The mental edge was etched into Gerding’s brain: Ball out. No regrets. There may not be a tomorrow.

“When I play, I play a lot through adrenaline,” he said. “If you come watch me play in practice, I make good plays, but I’m not flying around like I do Friday night. I attribute a lot of that to that feeling you get when you walk on to the field.

“The other thing is we’ve had a lot of kids go down. Some kids can’t play anymore, so when that happens, I put them on my shoulders. I feel like I have to play for them, too.”

Gerding knows maintaining an 18-tackle pace is impossible, and he pointed out there’s plenty of credit to go around. Highland preaches that linemen build a “wall” at the line of scrimmage, giving linebackers Gerding, Beier and Johnny Dipaolo room to operate. The Hornets also have blitzed more frequently.

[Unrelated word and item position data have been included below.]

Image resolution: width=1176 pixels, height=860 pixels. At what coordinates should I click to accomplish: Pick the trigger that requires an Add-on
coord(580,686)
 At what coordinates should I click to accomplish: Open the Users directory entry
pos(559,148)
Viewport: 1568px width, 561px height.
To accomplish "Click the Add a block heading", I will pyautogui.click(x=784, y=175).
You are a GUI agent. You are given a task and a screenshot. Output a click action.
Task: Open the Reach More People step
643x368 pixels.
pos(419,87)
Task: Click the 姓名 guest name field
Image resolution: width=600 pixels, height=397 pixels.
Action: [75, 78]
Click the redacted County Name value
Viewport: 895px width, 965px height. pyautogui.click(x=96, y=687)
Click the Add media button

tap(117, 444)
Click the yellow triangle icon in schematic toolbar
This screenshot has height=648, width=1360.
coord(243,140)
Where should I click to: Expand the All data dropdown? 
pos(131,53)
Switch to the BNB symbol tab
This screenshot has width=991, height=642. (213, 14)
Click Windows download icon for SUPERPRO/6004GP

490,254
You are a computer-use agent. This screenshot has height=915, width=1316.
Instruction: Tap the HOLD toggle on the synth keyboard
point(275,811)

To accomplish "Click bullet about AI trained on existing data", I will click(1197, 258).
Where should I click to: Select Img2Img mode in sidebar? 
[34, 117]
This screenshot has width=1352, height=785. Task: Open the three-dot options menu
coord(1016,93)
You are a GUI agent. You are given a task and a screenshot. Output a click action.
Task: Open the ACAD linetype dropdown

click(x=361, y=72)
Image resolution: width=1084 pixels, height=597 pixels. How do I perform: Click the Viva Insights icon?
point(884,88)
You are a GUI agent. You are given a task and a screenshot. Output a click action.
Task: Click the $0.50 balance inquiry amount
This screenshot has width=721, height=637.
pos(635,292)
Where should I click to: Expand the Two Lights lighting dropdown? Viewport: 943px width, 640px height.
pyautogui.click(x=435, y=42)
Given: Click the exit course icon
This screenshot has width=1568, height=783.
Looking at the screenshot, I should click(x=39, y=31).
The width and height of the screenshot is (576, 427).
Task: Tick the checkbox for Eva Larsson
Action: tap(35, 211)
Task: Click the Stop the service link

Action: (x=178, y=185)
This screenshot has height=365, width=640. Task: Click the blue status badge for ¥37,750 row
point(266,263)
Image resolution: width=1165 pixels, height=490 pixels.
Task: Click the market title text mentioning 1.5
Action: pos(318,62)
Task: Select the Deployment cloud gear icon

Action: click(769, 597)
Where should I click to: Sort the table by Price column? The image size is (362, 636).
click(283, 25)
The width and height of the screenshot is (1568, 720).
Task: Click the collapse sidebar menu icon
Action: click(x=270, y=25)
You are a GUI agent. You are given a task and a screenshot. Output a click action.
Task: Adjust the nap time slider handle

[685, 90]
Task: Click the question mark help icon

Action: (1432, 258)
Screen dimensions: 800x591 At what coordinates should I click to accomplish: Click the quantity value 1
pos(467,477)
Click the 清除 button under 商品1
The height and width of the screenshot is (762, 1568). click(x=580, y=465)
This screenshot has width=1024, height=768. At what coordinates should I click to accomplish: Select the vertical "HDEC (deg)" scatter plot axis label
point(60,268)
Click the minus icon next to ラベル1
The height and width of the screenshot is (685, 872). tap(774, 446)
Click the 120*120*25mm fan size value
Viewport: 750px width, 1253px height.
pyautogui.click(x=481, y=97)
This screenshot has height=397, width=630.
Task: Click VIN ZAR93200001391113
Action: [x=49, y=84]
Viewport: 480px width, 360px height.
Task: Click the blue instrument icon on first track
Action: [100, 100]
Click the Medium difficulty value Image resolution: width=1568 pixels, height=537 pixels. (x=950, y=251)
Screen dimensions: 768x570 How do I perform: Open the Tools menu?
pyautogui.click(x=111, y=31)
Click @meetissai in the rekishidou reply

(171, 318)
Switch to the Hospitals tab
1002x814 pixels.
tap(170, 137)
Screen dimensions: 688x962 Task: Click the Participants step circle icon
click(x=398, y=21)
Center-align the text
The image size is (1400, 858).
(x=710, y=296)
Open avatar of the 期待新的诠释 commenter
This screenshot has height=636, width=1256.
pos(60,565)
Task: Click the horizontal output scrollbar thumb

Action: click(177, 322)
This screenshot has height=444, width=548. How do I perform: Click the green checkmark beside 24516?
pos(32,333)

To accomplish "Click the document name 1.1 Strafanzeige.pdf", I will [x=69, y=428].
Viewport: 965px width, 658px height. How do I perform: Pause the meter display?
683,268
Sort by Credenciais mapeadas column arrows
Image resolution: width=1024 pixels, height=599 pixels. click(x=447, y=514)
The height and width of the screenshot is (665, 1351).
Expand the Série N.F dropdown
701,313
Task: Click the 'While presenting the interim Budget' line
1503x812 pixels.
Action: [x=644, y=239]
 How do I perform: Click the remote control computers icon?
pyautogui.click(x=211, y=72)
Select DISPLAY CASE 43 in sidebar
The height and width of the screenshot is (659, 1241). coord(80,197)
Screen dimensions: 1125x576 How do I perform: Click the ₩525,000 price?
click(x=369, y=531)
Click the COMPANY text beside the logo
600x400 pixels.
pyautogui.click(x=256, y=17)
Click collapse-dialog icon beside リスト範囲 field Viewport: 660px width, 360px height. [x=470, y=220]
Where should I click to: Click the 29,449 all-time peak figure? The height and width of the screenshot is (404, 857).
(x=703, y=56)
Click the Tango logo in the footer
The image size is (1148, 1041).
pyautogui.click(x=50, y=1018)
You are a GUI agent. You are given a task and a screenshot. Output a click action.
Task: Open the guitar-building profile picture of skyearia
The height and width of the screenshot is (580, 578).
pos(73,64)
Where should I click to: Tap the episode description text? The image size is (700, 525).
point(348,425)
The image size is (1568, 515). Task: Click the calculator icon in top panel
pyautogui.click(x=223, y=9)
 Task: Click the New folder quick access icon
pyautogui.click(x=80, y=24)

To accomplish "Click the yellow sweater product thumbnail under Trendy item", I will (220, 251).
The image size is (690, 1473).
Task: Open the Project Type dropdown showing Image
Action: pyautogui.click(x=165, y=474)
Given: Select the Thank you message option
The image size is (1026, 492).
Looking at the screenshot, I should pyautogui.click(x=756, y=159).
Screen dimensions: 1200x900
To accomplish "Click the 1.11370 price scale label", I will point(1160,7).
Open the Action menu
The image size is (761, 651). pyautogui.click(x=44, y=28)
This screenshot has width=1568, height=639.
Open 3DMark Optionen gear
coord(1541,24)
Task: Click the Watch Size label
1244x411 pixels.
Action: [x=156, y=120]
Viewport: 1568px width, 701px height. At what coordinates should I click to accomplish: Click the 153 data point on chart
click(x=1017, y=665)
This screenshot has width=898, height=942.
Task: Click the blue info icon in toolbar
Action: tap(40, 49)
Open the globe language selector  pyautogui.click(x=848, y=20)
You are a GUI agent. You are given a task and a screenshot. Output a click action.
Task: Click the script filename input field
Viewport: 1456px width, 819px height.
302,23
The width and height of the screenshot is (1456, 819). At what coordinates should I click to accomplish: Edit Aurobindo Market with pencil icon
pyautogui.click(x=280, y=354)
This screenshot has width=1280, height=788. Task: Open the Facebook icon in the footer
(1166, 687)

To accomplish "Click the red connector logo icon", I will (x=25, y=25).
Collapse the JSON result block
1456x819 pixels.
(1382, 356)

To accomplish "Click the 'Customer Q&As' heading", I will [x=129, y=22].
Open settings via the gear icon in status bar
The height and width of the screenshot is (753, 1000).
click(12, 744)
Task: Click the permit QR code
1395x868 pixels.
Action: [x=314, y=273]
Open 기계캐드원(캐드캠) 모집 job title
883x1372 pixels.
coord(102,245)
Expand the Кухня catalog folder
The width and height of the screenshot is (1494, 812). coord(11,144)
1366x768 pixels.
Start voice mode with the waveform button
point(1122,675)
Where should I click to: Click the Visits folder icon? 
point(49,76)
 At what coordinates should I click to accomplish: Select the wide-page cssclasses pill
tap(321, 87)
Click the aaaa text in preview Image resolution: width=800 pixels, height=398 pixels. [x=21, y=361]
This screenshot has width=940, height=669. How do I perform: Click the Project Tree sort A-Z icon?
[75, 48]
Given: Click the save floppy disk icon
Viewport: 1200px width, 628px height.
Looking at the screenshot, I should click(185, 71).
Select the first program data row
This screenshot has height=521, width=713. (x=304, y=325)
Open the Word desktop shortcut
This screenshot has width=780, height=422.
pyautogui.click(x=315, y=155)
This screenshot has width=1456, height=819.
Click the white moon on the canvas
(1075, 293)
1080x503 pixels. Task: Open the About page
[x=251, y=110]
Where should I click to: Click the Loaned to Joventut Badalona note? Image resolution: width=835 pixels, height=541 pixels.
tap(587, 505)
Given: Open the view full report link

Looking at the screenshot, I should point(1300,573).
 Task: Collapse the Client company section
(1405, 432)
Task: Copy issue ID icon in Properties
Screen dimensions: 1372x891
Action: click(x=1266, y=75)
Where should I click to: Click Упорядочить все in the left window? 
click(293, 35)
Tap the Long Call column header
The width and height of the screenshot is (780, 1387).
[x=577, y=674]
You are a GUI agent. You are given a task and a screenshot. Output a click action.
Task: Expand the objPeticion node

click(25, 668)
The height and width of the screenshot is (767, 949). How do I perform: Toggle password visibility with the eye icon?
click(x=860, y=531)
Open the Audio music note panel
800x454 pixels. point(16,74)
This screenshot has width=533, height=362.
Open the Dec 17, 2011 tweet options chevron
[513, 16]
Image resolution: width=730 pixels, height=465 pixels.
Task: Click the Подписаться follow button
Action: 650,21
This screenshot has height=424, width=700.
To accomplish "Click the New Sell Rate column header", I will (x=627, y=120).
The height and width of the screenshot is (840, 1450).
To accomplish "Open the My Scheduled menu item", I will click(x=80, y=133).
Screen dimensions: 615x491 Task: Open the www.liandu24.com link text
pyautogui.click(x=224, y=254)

Where Gerding excels is reading the offense and constantly attacking toward the backfield. Combine the proactive approach with intensity, acceleration, strength and quick hands — a must for shedding blocks — and Gerding has no doubt been a surprise for a team loaded with returning starters.

He’s simply taking everything in stride as the Hornets defense looks to continue its fast start tonight against neighboring North Royalton.

“We just like to fly around. We hit people,” he said. “Our team historically has been a smaller team in the league against other teams that we play. A lot of kids get satisfaction coming out and showing people just because we’re not the tallest kids doesn’t mean we don’t hit hard.

“We like to come out and stick it to ’em.”